--- Task material ---

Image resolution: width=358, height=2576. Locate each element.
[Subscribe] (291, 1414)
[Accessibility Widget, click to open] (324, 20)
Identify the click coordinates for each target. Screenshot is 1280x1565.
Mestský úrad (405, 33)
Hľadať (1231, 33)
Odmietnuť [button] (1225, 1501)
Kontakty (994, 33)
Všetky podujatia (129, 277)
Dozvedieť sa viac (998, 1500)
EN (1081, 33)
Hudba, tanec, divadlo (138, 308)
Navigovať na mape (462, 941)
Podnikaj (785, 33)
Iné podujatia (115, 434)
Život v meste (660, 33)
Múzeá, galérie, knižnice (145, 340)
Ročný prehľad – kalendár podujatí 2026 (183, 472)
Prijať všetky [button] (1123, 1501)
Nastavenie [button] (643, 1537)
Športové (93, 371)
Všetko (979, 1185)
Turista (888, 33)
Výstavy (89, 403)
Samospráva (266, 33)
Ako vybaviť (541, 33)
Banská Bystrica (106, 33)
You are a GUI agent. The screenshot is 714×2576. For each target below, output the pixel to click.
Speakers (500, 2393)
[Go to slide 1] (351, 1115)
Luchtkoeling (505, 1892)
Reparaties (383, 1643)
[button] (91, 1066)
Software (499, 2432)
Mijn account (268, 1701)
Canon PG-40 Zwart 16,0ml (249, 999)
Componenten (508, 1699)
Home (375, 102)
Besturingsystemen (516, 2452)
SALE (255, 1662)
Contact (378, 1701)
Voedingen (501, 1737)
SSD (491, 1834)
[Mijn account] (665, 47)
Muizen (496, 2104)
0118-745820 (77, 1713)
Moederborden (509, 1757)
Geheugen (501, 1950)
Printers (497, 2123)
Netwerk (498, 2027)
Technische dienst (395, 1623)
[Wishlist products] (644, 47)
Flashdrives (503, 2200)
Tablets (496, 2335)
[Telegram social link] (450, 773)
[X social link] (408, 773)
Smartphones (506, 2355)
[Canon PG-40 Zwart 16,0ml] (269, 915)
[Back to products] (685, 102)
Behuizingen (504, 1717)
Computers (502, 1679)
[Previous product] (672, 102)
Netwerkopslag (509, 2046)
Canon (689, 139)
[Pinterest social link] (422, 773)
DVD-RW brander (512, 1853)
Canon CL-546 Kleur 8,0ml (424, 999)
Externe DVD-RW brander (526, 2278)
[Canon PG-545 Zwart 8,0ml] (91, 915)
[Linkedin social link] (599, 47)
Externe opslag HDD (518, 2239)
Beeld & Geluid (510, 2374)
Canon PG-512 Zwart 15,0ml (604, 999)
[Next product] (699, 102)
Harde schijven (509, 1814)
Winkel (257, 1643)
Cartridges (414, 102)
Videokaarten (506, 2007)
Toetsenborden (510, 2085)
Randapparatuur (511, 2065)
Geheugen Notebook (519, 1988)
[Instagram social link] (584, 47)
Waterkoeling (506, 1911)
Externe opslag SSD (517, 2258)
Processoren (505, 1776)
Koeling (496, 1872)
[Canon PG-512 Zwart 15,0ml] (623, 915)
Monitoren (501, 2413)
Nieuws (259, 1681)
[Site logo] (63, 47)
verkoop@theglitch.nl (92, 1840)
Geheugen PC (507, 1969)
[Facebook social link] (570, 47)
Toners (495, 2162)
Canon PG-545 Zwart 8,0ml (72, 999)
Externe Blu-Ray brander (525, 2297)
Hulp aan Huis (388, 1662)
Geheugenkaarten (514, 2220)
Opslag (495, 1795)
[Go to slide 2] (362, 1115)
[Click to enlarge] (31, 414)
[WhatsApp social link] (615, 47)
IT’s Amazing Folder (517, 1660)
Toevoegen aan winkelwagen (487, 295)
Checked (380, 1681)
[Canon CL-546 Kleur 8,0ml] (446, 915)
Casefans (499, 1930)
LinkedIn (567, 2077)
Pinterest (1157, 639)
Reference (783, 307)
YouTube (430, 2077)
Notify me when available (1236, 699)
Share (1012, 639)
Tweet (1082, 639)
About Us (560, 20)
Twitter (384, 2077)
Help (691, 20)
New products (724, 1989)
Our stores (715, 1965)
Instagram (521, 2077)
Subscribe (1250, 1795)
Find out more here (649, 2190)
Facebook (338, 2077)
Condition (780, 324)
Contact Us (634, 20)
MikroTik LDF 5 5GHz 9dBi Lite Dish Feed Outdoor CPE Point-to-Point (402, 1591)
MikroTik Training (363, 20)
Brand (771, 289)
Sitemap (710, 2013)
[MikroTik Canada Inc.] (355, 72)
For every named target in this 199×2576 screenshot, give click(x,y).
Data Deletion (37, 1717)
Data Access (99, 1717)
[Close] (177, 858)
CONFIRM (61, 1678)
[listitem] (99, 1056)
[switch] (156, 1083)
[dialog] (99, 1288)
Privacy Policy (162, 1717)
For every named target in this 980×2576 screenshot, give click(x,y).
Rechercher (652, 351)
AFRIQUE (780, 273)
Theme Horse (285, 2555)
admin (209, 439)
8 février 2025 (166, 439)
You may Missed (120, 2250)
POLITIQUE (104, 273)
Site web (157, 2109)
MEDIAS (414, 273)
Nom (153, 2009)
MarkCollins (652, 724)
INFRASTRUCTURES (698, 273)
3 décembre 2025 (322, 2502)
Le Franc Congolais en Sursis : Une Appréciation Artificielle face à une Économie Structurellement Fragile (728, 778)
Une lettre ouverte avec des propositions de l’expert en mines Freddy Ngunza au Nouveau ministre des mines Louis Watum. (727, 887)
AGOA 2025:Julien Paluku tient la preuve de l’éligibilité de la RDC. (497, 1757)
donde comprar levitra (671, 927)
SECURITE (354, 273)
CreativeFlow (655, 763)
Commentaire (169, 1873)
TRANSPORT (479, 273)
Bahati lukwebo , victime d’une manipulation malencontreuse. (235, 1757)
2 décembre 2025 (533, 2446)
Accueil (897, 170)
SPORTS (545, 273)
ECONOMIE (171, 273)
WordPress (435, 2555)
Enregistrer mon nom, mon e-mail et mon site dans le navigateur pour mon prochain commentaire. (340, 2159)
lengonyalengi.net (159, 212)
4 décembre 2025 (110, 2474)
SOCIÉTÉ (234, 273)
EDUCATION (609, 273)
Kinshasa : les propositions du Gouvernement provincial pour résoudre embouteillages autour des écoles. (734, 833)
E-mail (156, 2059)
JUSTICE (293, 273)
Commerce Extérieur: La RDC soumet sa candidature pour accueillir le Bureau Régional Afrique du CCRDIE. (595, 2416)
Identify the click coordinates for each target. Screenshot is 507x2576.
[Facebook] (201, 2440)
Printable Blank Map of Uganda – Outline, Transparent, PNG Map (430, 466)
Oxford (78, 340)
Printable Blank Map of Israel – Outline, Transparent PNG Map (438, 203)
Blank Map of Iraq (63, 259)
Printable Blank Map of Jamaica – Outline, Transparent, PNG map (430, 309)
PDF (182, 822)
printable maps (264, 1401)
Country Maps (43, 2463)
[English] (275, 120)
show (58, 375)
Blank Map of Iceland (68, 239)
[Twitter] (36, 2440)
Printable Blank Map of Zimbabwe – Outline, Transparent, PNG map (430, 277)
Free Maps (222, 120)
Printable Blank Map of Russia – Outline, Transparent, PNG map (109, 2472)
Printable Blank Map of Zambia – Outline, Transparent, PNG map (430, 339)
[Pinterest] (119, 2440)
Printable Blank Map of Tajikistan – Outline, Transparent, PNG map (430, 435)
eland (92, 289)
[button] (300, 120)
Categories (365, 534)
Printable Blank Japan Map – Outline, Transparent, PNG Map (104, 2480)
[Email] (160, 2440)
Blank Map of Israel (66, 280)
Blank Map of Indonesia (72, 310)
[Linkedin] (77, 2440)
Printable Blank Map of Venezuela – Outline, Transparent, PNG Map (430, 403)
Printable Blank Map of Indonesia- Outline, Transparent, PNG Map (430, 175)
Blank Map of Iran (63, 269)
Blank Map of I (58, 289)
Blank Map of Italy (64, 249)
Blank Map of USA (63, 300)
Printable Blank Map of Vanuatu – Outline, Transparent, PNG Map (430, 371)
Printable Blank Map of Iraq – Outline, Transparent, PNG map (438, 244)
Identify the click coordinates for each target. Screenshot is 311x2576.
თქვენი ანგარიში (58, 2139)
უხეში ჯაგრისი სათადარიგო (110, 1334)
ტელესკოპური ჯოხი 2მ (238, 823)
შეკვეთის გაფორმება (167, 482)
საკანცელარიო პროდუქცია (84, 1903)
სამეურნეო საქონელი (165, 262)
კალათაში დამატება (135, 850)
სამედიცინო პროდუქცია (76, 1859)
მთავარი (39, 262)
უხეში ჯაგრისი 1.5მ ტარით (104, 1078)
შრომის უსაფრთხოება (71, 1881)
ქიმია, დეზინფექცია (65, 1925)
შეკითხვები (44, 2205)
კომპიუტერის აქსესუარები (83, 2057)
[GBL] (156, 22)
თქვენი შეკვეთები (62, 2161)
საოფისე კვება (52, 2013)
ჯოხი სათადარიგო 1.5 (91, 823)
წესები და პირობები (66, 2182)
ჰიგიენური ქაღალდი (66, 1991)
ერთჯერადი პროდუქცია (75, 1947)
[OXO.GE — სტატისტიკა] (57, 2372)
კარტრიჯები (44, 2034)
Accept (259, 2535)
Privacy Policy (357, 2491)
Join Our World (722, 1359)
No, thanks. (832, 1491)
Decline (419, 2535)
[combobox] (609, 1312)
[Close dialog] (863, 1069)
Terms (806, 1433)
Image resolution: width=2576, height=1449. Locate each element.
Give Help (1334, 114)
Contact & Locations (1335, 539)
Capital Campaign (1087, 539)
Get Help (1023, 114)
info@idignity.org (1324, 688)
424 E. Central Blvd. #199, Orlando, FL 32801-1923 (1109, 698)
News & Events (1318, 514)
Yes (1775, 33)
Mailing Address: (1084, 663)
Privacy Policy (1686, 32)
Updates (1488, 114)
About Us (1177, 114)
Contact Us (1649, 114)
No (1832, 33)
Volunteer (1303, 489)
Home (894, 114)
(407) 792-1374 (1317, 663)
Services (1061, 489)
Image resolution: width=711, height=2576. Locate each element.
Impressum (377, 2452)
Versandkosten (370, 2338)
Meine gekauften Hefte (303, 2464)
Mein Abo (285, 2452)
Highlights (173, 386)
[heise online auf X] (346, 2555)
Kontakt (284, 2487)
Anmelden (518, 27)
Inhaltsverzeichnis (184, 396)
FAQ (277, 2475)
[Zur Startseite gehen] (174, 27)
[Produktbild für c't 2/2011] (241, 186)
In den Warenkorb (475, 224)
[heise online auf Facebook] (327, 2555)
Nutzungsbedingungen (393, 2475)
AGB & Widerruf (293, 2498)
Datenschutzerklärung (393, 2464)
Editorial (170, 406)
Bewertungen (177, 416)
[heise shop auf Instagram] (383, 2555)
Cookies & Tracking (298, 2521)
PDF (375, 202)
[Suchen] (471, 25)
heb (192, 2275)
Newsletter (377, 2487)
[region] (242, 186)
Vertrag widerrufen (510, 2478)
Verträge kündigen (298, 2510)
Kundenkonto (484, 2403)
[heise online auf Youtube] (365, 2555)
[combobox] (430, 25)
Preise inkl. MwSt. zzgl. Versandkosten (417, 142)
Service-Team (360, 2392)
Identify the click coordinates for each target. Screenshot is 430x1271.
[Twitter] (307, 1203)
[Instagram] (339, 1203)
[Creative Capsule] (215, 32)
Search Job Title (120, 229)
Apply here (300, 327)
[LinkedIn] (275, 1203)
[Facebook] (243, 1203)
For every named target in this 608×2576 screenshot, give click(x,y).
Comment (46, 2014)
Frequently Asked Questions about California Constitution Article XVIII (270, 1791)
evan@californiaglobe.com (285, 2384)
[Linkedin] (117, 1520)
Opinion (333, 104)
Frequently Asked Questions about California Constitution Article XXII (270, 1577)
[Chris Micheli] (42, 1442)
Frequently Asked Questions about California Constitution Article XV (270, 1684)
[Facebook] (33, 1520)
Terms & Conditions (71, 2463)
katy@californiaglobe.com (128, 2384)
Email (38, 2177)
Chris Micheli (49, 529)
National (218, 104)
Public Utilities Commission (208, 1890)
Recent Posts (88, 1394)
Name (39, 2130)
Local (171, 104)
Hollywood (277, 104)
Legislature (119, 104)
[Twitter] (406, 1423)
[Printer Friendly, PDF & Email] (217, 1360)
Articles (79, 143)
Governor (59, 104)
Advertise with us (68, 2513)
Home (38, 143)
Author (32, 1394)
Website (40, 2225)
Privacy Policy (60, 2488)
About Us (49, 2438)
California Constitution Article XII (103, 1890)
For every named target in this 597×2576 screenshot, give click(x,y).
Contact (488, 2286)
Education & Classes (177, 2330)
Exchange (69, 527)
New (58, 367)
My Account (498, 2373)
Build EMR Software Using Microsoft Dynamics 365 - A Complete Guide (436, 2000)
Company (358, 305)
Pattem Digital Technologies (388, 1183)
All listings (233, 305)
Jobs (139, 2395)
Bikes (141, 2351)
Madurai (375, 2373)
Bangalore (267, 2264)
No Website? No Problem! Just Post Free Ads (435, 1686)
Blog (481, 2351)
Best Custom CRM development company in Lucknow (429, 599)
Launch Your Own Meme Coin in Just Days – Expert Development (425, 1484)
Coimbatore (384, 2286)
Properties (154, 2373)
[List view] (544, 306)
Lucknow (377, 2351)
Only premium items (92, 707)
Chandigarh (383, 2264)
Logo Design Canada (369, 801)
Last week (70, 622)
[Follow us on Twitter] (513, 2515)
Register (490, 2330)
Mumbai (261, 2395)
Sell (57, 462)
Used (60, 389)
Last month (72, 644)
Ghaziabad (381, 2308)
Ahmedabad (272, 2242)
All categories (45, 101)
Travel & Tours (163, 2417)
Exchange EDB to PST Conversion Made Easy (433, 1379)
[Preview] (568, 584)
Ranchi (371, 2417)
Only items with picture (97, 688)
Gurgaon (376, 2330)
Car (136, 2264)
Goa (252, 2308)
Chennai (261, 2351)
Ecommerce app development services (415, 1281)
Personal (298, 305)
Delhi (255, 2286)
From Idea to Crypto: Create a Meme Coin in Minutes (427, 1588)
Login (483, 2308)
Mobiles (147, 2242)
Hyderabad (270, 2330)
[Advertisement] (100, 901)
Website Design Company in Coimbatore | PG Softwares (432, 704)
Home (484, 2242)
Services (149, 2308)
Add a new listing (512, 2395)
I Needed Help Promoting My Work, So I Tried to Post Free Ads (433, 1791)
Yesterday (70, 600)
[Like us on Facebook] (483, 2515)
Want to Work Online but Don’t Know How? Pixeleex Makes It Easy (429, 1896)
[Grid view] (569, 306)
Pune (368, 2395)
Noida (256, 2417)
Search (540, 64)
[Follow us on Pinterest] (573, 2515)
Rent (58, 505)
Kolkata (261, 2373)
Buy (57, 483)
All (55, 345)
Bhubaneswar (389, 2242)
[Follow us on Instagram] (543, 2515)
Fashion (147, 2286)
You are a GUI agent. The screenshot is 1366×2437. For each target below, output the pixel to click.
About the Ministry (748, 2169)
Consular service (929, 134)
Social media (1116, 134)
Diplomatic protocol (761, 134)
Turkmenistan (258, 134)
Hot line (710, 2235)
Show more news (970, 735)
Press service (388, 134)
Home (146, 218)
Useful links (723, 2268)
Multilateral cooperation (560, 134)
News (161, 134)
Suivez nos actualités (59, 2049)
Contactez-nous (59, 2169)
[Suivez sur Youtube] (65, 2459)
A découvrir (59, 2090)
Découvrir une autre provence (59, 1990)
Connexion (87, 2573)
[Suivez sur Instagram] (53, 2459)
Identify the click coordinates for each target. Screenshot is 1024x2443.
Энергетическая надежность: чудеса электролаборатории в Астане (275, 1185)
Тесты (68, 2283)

---

*Work instruction*:
Copy the entries above exactly, but only from the line holding "[Facebook] (201, 2440)" through the line holding "Categories (365, 534)", both included.

*Task response*:
[Facebook] (201, 2440)
Printable Blank Map of Uganda – Outline, Transparent, PNG Map (430, 466)
Oxford (78, 340)
Printable Blank Map of Israel – Outline, Transparent PNG Map (438, 203)
Blank Map of Iraq (63, 259)
Printable Blank Map of Jamaica – Outline, Transparent, PNG map (430, 309)
PDF (182, 822)
printable maps (264, 1401)
Country Maps (43, 2463)
[English] (275, 120)
show (58, 375)
Blank Map of Iceland (68, 239)
[Twitter] (36, 2440)
Printable Blank Map of Zimbabwe – Outline, Transparent, PNG map (430, 277)
Free Maps (222, 120)
Printable Blank Map of Russia – Outline, Transparent, PNG map (109, 2472)
Printable Blank Map of Zambia – Outline, Transparent, PNG map (430, 339)
[Pinterest] (119, 2440)
Printable Blank Map of Tajikistan – Outline, Transparent, PNG map (430, 435)
eland (92, 289)
[button] (300, 120)
Categories (365, 534)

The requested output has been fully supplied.